Rahman Roslan for the International Herald Tribune
By LIZ GOOCH
The New York Times
SEREMBAN, MALAYSIA — The feminine figure dressed in jeans and a T-shirt, makeup carefully applied, drew little attention from other customers at the fast-food restaurant in Seremban, a city about an hour’s drive south of Kuala Lumpur.
The 26-year-old began wearing women’s clothing at age 13. Thanks to plastic surgery in neighboring Thailand, a daily dose of hormones and a feminine nickname, she is able to present herself as female to the outside world.
But her official identification card — which Malaysians must produce in dealings like job interviews — declares that her name is Adam Shazrul Bin Mohammad Yusoff and that she is male.
The discrepancy between her appearance and her officially recognized gender presents much more than just awkward moments in Malaysia, where Shariah, or Islamic law, bans Muslim men from dressing or posing as women.
Penalties differ in individual states, but in Negri Sembilan, where the 26-year-old lives, convicted offenders may be sentenced to up to six months in prison, fined as much as 1,000 ringgit, about $325, or both.
Tired of living in fear of prosecution, the 26-year-old — who has been arrested twice and was once fined 900 ringgit — and three other transgender people are challenging the law in the secular courts, arguing that it violates the Malaysian Constitution, which bans discrimination based on gender and protects freedom of expression.
A verdict in their case — the first time anyone has sought to overturn the law — is expected next Thursday.
“It’s for freedom — to be like everybody else, to wear what we like,” said the 26-year-old, explaining why she is taking part in the case. “This shouldn’t happen. It’s an unjust law. We are just human beings. We are not doing anything wrong.”
Transgender people — those who act like, dress as or feel themselves to be the sex opposite of what they were born — say they are often ostracized in Malaysia, a Muslim-majority country where homosexual acts are also banned and punishable by caning and as much as 20 years’ imprisonment.
Some states also have laws that bar Muslim women from dressing as men, but activists say the religious authorities focus mainly on those born male who wear women’s clothes.
Across the Asia-Pacific region, transgender people are subject to discrimination, harassment, and verbal, sexual and physical abuse within their families, at school, in workplaces, in the provision of services and in society more broadly, according to a report released in May by the U.N. Development Program.
The report states that there could be as many as 9.5 million transgender people across the Asia Pacific region and that “alarming numbers” of transwomen — men who identify or present as women — are H.I.V. positive.
Support groups say transgender people in Malaysia face considerable discrimination.

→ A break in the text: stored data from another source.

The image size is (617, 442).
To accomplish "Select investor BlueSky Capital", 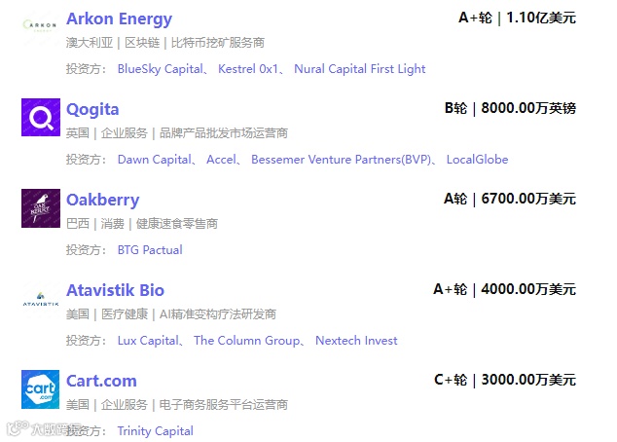I will tap(160, 69).
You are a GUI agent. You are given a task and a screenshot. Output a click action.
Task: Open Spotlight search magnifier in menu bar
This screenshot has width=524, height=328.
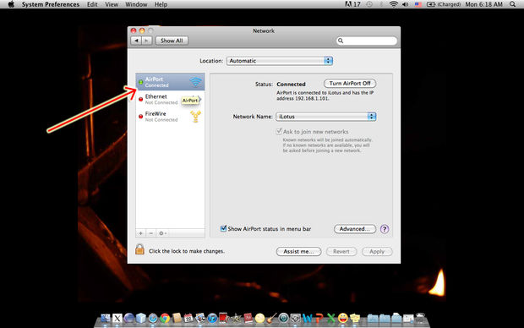[x=513, y=4]
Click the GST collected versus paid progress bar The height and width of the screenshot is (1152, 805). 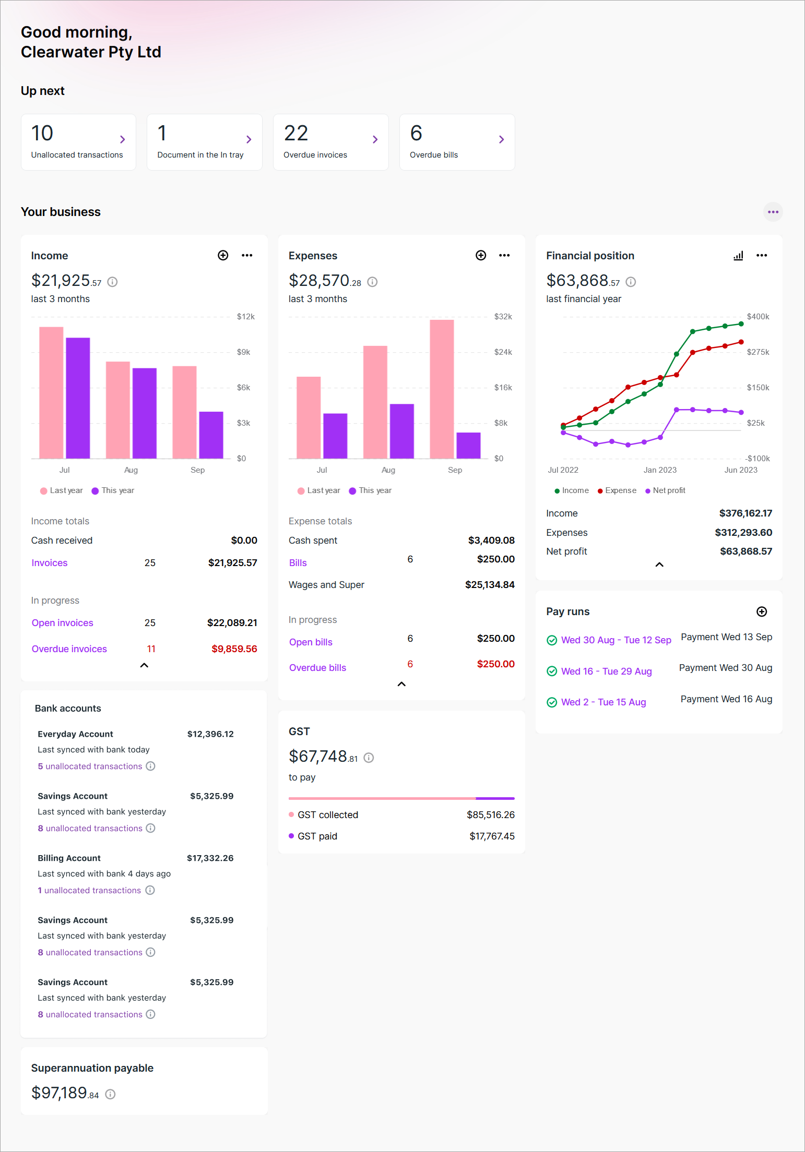tap(401, 798)
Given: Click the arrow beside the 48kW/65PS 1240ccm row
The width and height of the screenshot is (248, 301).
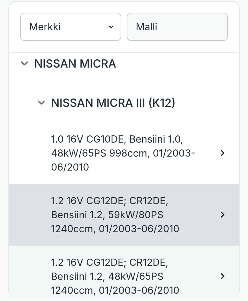Looking at the screenshot, I should (x=222, y=276).
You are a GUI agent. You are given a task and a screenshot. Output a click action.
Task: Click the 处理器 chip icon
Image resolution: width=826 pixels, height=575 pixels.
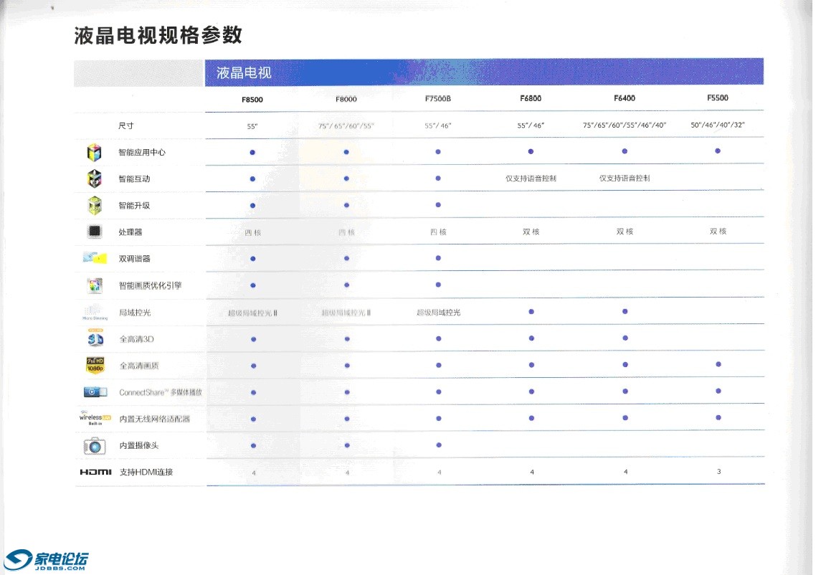point(94,232)

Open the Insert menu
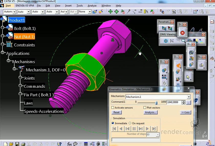click(68, 6)
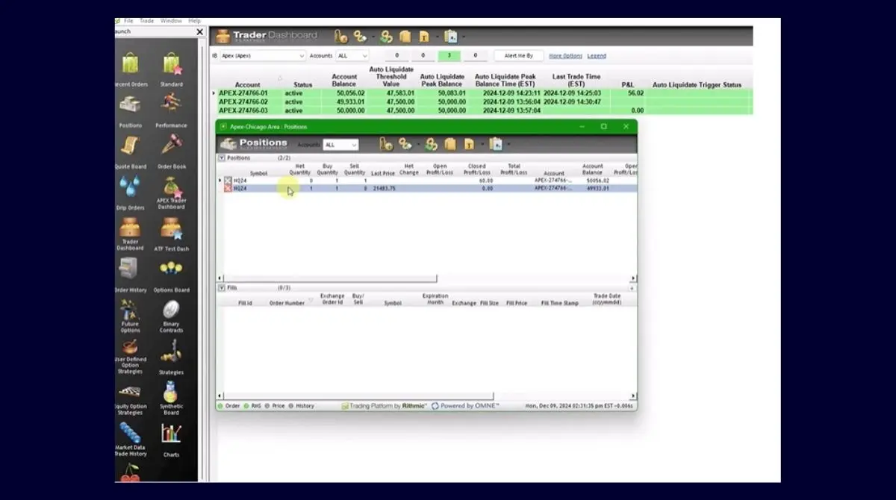Select the Price radio button in the status bar
896x500 pixels.
pyautogui.click(x=270, y=405)
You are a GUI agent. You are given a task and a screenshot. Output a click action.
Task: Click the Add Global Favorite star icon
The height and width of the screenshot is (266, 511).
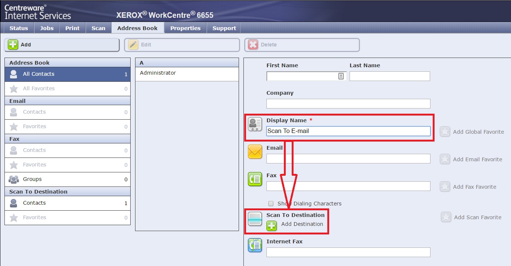click(x=445, y=132)

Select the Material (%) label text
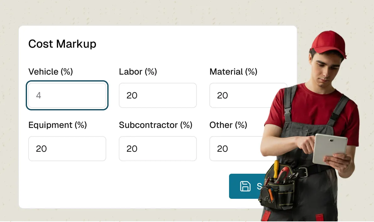[x=233, y=72]
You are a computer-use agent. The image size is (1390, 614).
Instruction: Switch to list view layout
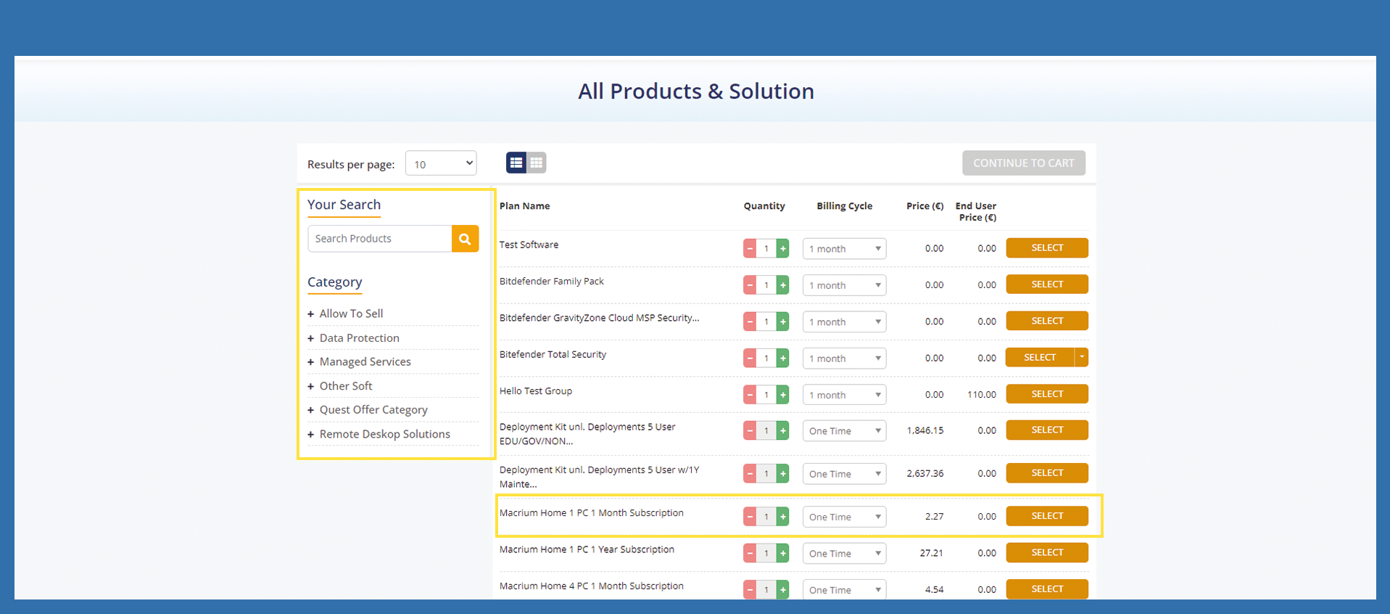pos(516,163)
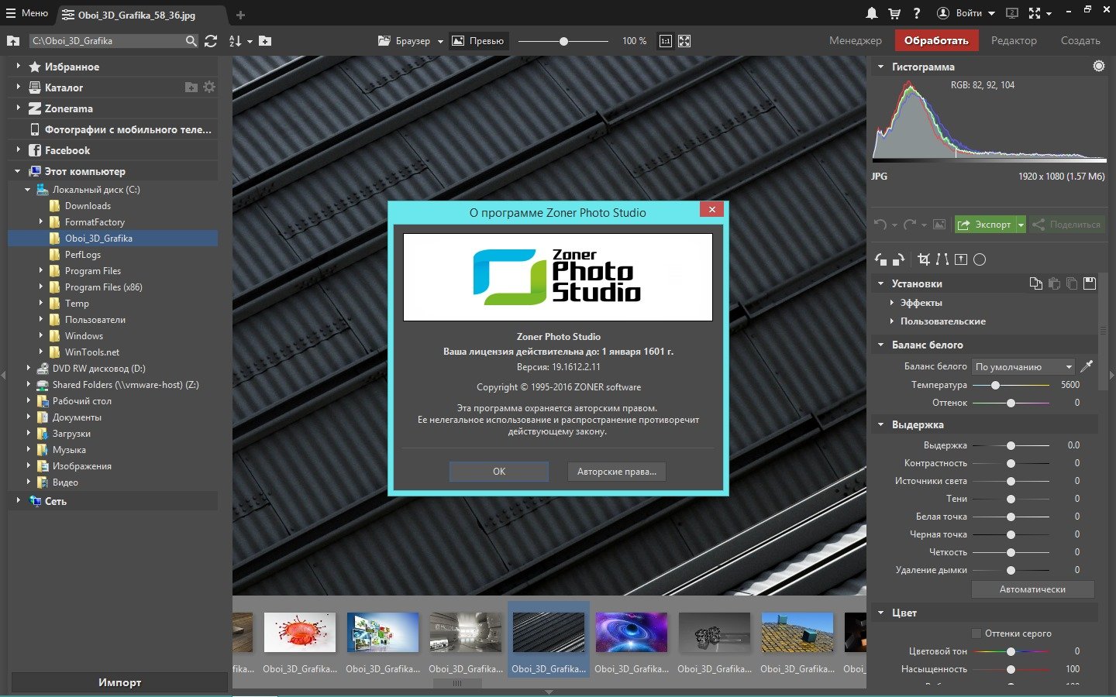
Task: Click the radial filter circle icon
Action: [x=980, y=259]
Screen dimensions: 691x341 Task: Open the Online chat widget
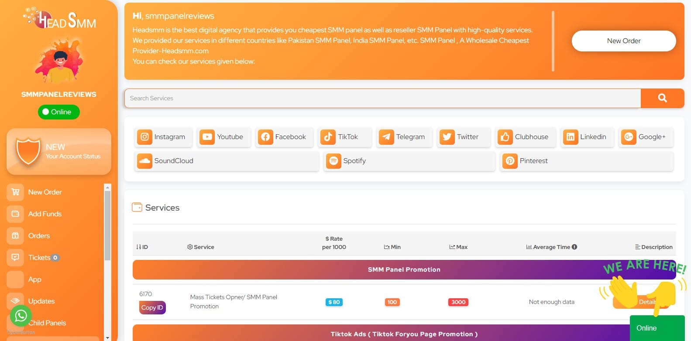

They say they often struggle to find work, prompting some to turn to sex work, and that they often face abuse, sometimes by the authorities.
The 26-year-old and the three other litigants in the court case — Mohammad Juzaili Bin Mohammad Khamis, Shukur Bin Jani and Wan Fairol Bin Wan Ismail — have all been arrested on accusations of dressing as women.
Two of their cases are continuing, pending the outcome of the judicial review.
The four are arguing not only that the law is unconstitutional but also that it should not apply to them because they have been diagnosed with Gender Identity Disorder.
The 26-year-old, who supplements the money she earns as a makeup artist with sex work, said religious officers groped her when they arrested her.
“They were very rough,” she said, adding that she is fortunate that her family accepts her, unlike the case for some of her friends.
She said that she turned down a job offer at a bank when its managers insisted that she cut her hair short, and that she turned to sex work because it helped pay for the “monthly maintenance” required to keep her looking female, including hormones, and allowed her to dress as she liked.
One of the other litigants, a 25-year-old makeup artist who has been fined 1,000 ringgit on three occasions for dressing as a woman, said religious officers had once punched her in the face.
She said she wanted to officially change her name and gender, because it was stressful knowing that she could be arrested at any time and jailed.
“This is not just for me,” she said of the court case.
“It’s also for the community. This is something that needs to be done. We need to highlight the existence of transpeople in this country,” she said.
The Negri Sembilan State and central government departments responsible for Islamic affairs did not respond to requests for comment.